[Text shown — start]

Last week, Groundwork Collaborative released a new report, “What’s Driving the Rise in Grocery Prices – and What the Government Can Do About It,” that identifies a host of causes for rapid grocery price increases, from supply shocks to expanding corporate profit margins.
As covered by The New York Times and Washington Post, this new report finds that families are now paying 25 percent more for groceries than they were before the pandemic, outpacing overall inflation. The report offers policy recommendations to address the high cost of groceries and reduce the risk of future price spikes, building on the steps the Biden administration has already taken to offset these price increases.
The report highlights that the Biden administration’s reforms to SNAP have raised average per-person SNAP benefits by 64 percent since 2019 – outpacing grocery inflation for most families. These reforms and cost adjustments have helped mitigate high food prices for the more than 40 million Americans who receive SNAP.
This latest report – authored by Bharat Ramamurti, Elizabeth Pancotti, and Clara Wilson – builds on Groundwork’s previous report, which finds corporations have driven more than half of the inflation we’ve seen since input costs have come down.
“While prices overall have risen by 19 percent in the last three years, families are now paying 25 percent more for groceries than they were before the pandemic.”
“In 2022, consumers in the bottom quintile of the income spectrum spent 25 percent of their income on groceries, while those in the highest quintile spent under 3.5 percent. And roughly the bottom 40 percent of consumers spend more than 10 percent of their income on groceries.”

[Text shown — finish]
[Material provided — start]

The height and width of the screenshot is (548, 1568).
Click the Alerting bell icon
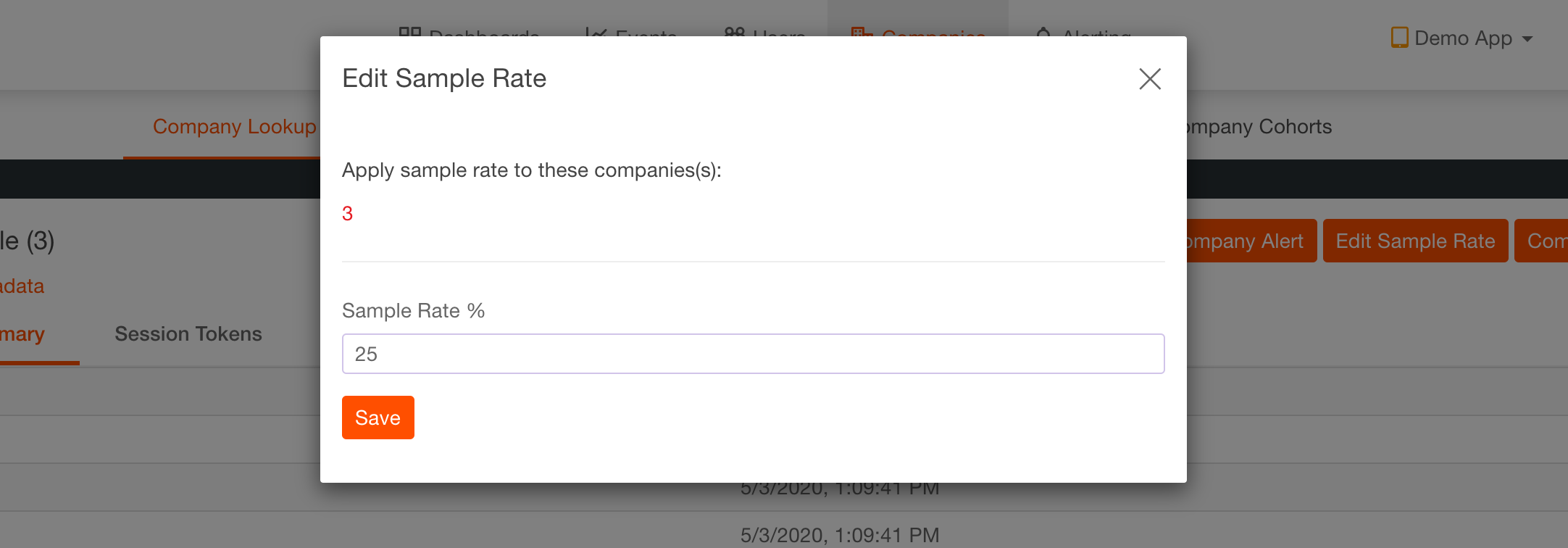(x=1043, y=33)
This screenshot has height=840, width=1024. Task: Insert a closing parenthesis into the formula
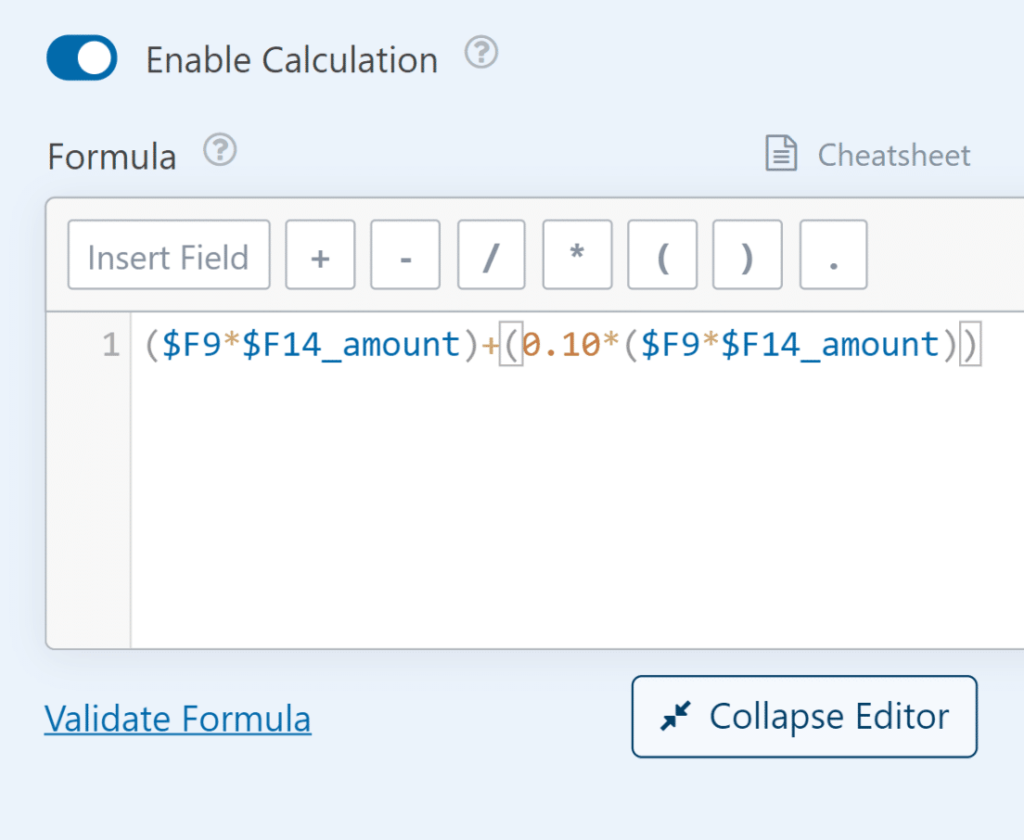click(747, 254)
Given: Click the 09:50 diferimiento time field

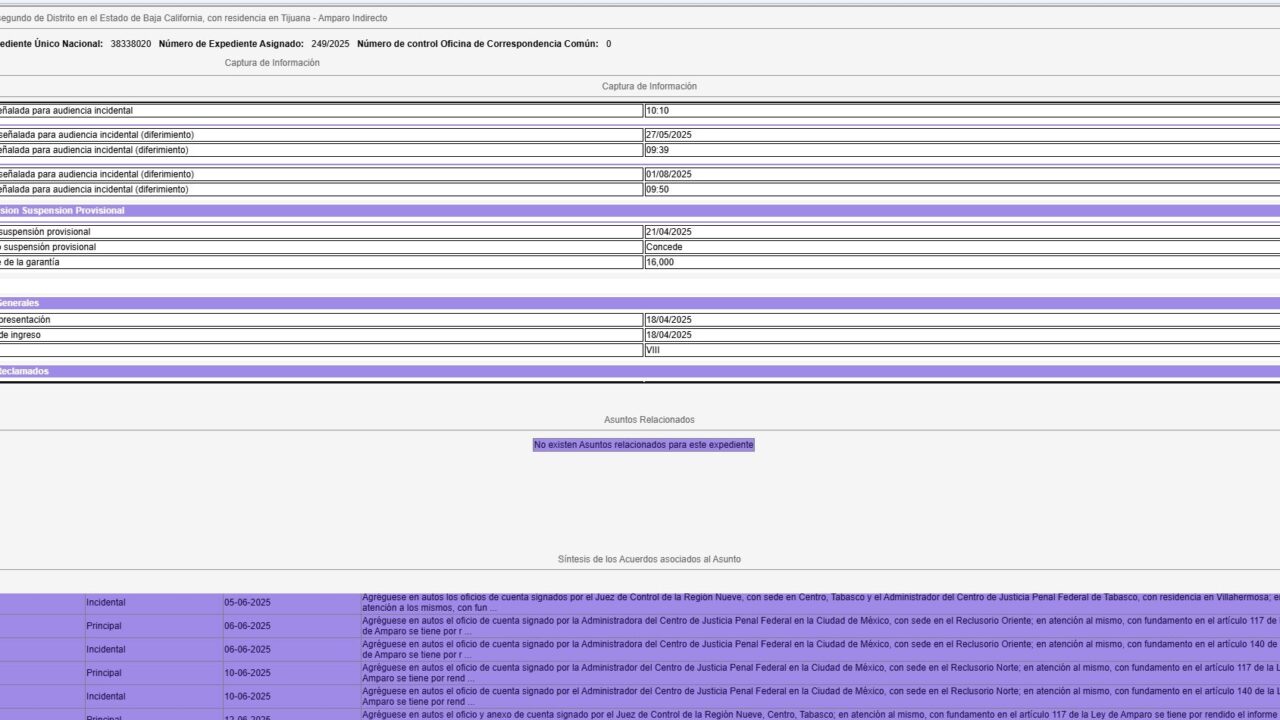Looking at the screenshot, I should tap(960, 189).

[Material provided — finish]
[Material provided — start]

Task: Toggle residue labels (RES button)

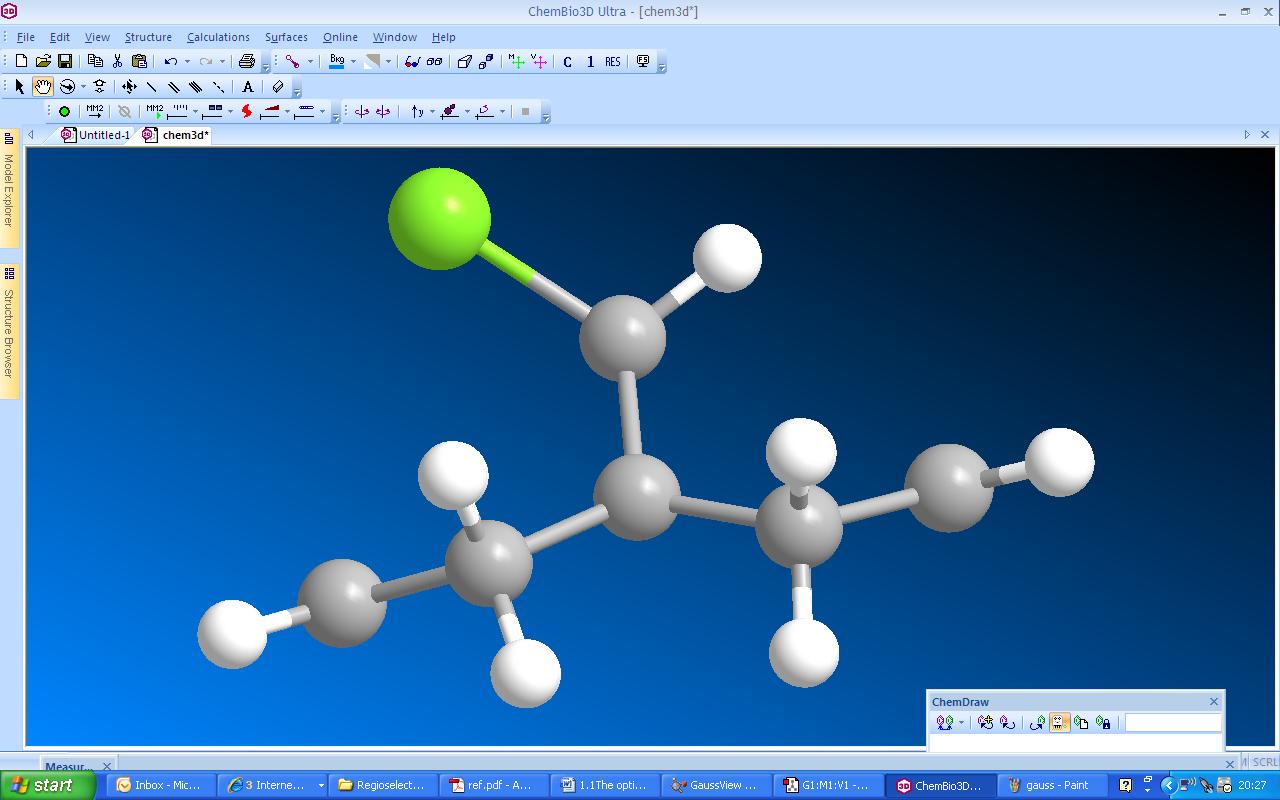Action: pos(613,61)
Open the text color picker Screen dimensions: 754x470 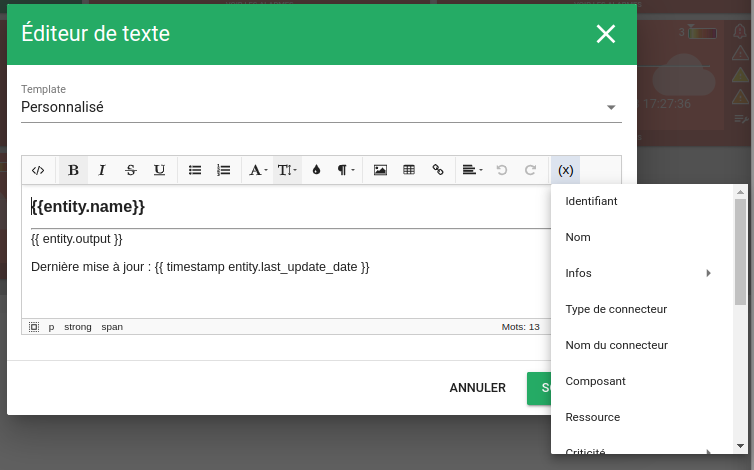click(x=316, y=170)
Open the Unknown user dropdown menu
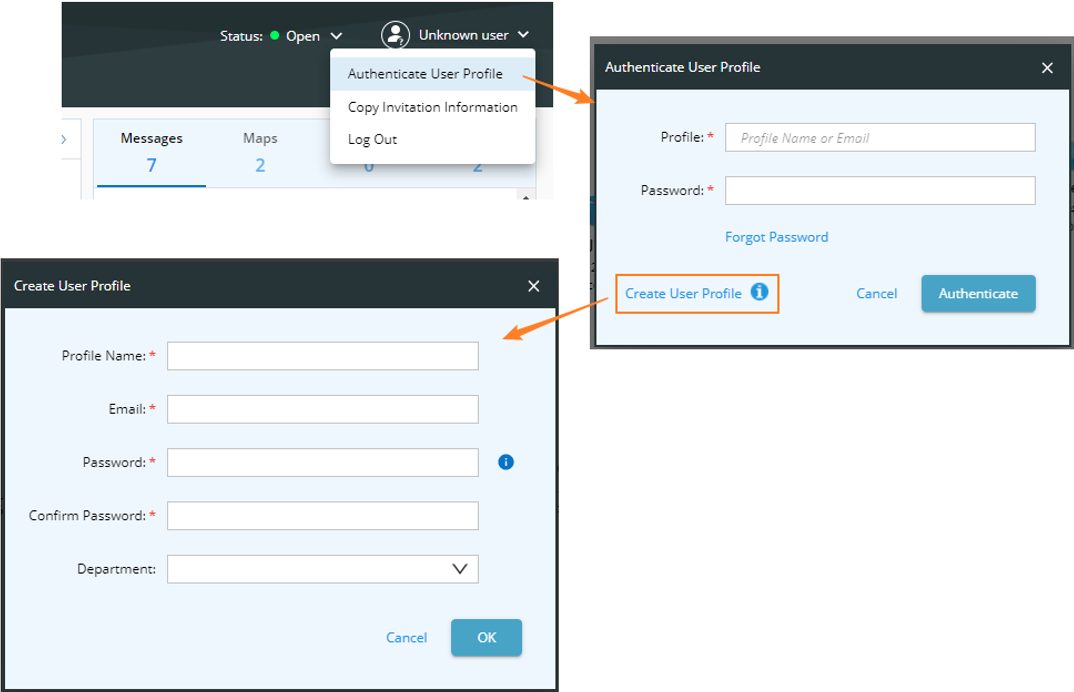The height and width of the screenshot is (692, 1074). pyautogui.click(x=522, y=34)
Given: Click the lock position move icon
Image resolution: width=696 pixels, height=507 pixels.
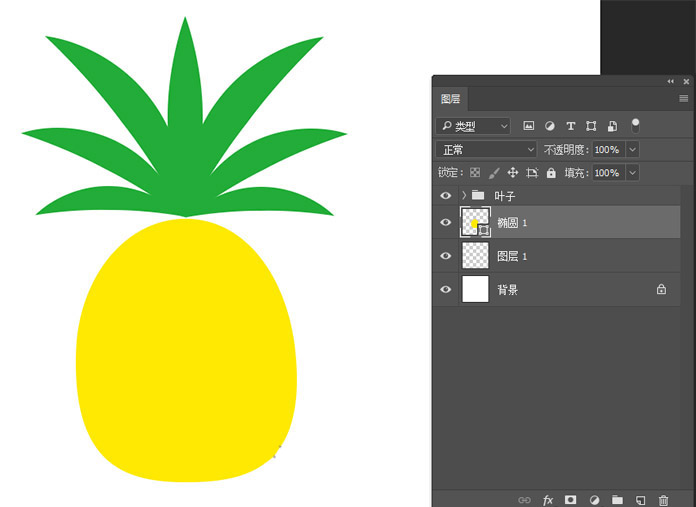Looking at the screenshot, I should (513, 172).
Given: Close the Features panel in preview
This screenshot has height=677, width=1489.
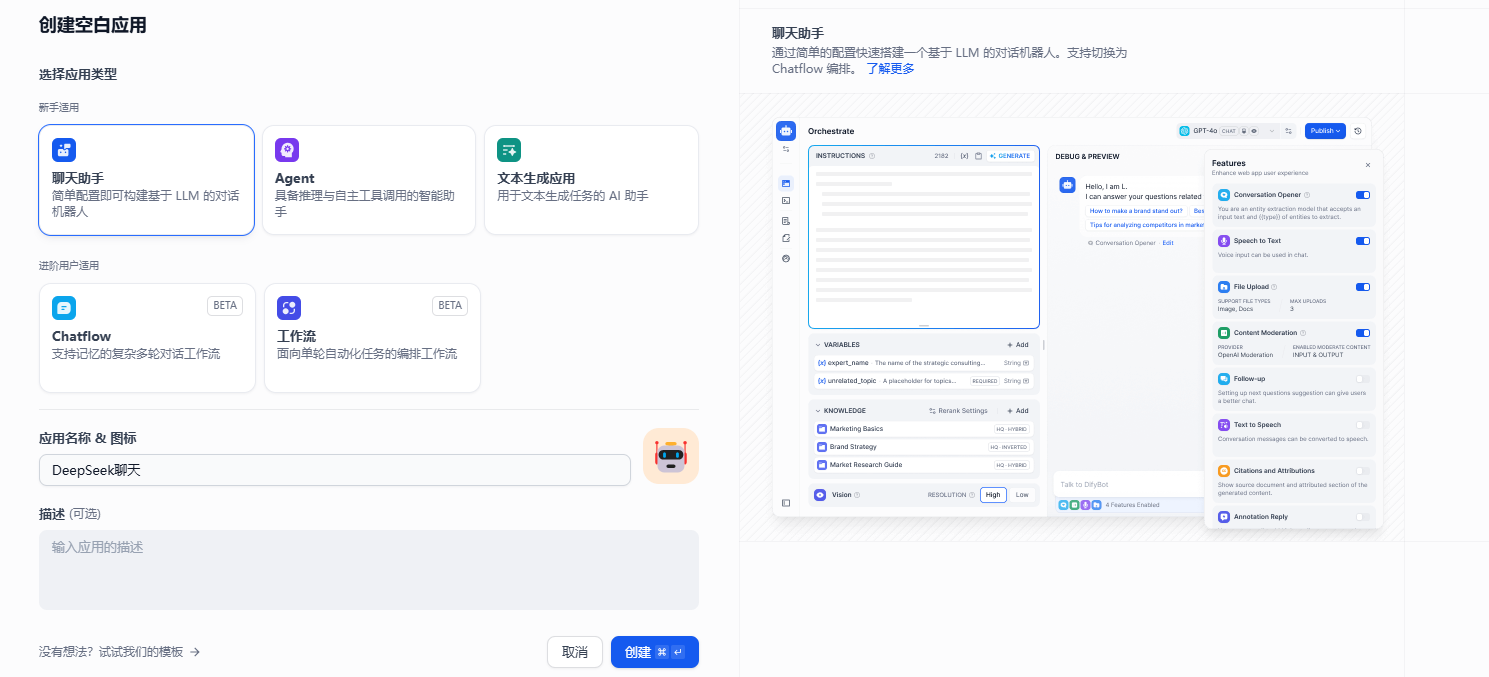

[Material provided — finish]
[Material provided — start]

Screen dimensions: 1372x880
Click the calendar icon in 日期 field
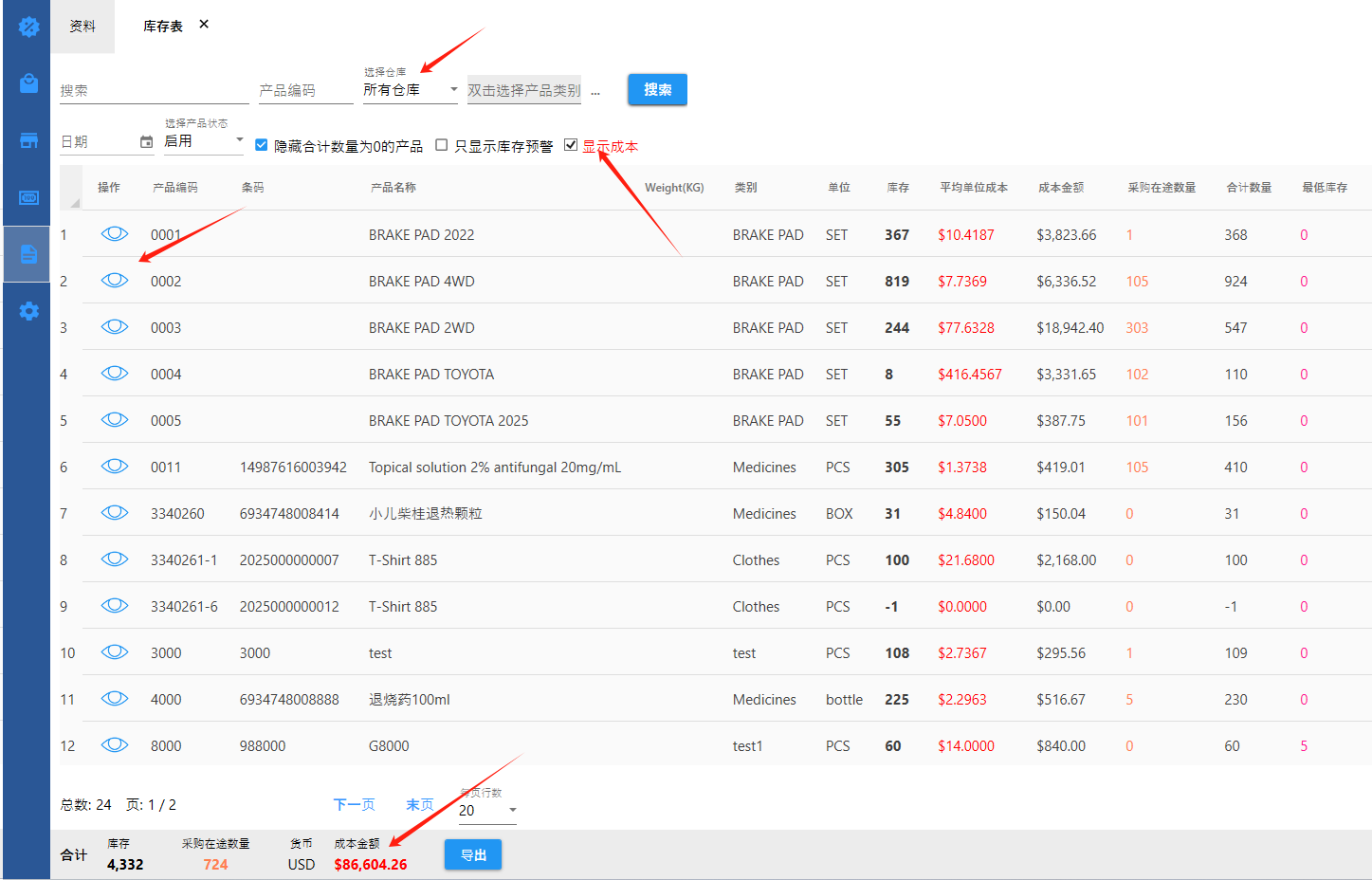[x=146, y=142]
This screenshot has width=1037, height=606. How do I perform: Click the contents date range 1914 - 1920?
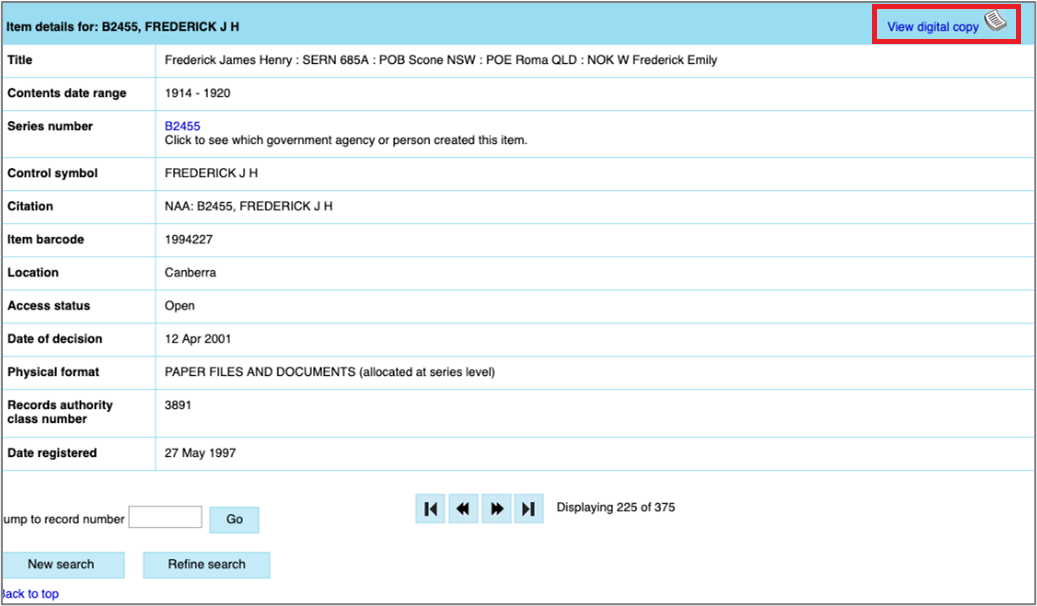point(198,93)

[Material provided — finish]

> **What the task asks**
Write a continuation of the text on the Groundwork Collaborative report about rising grocery prices, beginning after its final quoted sentence.

> **Answer to this exercise**
“The overall rise in SNAP benefits between 2019 and 2023 has outpaced the rise in grocery costs for many beneficiaries…On average, the typical family that relies on SNAP has seen their benefits increase in the Biden administration at a significantly faster rate than grocery prices have risen.”
“While the rise in grocery prices has been fairly broad-based in recent years, we find that five categories drove nearly 30 percent of grocery inflation: beef and veal; poultry; non-frozen non-carbonated juices and drinks; fresh fruits and vegetables; and snacks.”
“Although supply chain issues and increased production costs have played a role in rising grocery prices, certain manufacturing and retail corporations have also taken advantage of the recent global inflation surge to raise their profit margins. These trends are most notable in more concentrated industries.”
“Congress should expand SNAP to provide the benefits it was providing temporarily during the pandemic to ensure more families’ full food needs are met.”